* DATA FOR PROCESSING:
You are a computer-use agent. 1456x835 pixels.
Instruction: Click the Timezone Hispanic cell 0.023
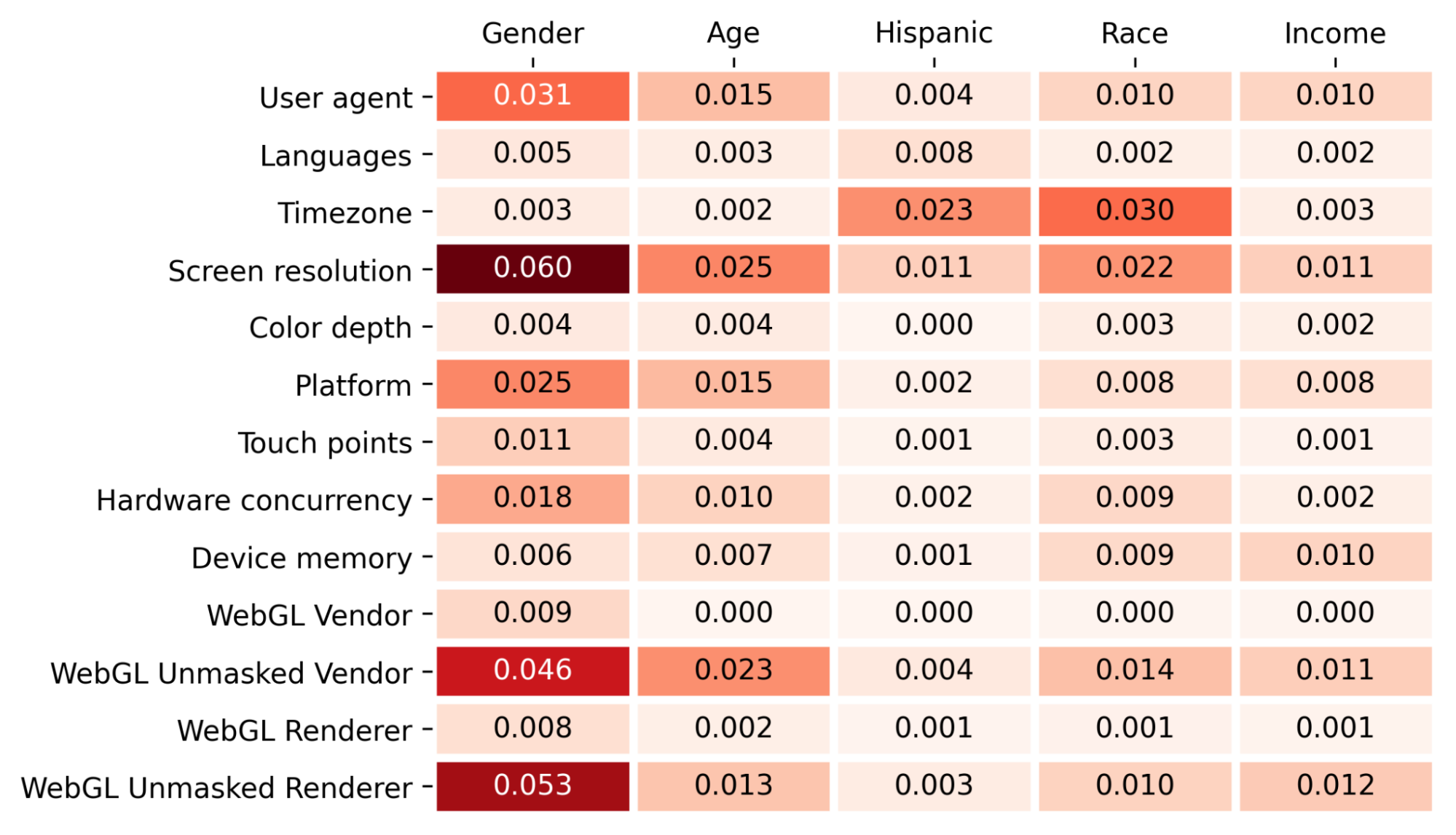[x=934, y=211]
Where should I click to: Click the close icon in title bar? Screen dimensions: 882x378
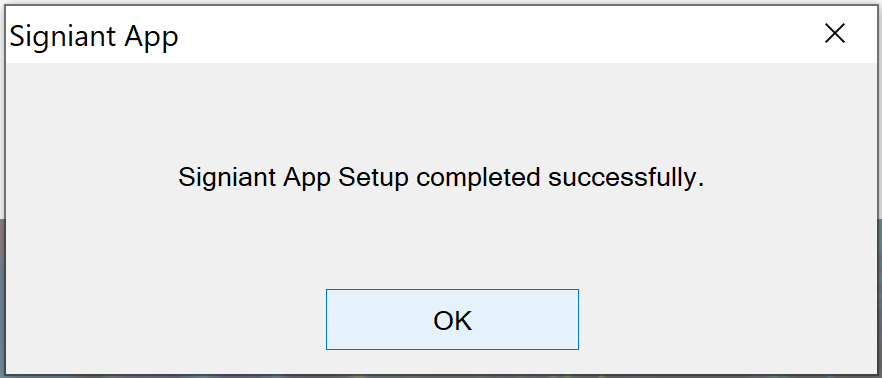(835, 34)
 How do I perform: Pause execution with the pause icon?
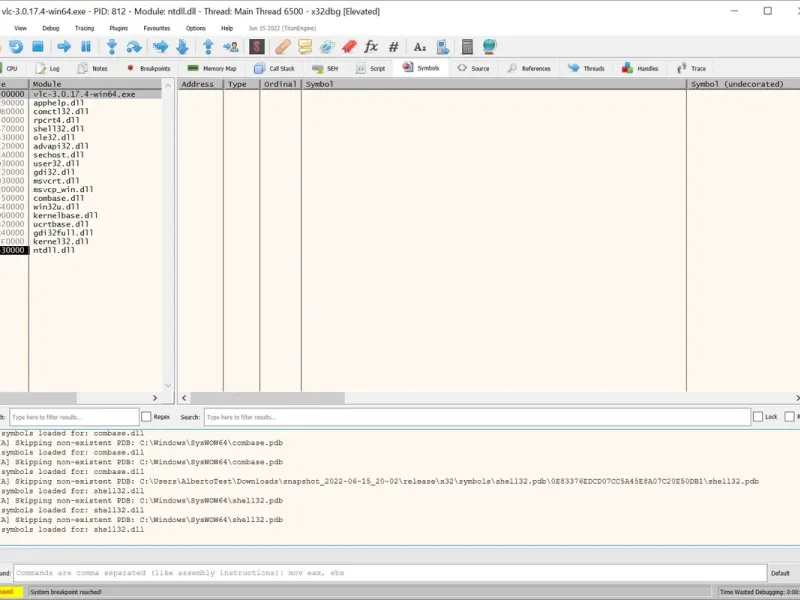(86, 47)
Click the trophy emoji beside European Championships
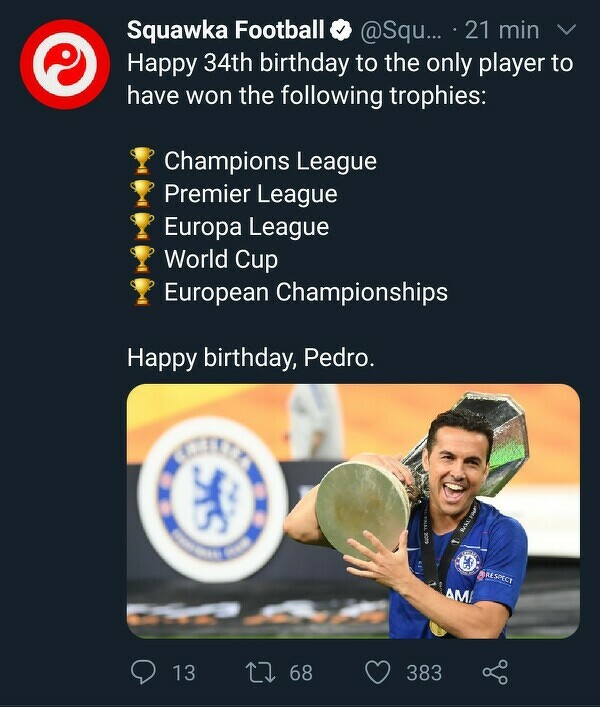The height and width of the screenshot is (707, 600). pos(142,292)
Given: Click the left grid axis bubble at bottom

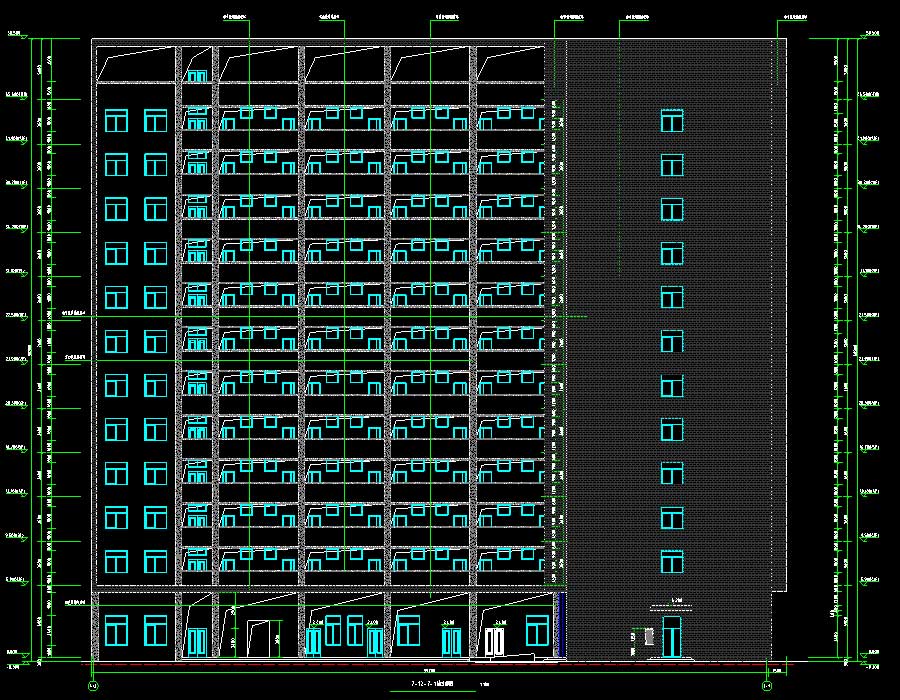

* STATED GOAL: Render every line of the items above as a numbered list, skipping blank lines and omitting the pictures.

* FINISHED ANSWER:
1. You are a computer-use agent. 1456x835 pixels.
2. Instruction: Click the Timezone Hispanic cell 0.023
3. [x=934, y=211]
4. Where should I click to: Click the close icon in title bar? Screen dimensions: 882x378
5. (835, 34)
6.  How do I perform: Pause execution with the pause icon?
7. (86, 47)
8. Click the trophy emoji beside European Championships
9. The height and width of the screenshot is (707, 600). pos(142,292)
10. Given: Click the left grid axis bubble at bottom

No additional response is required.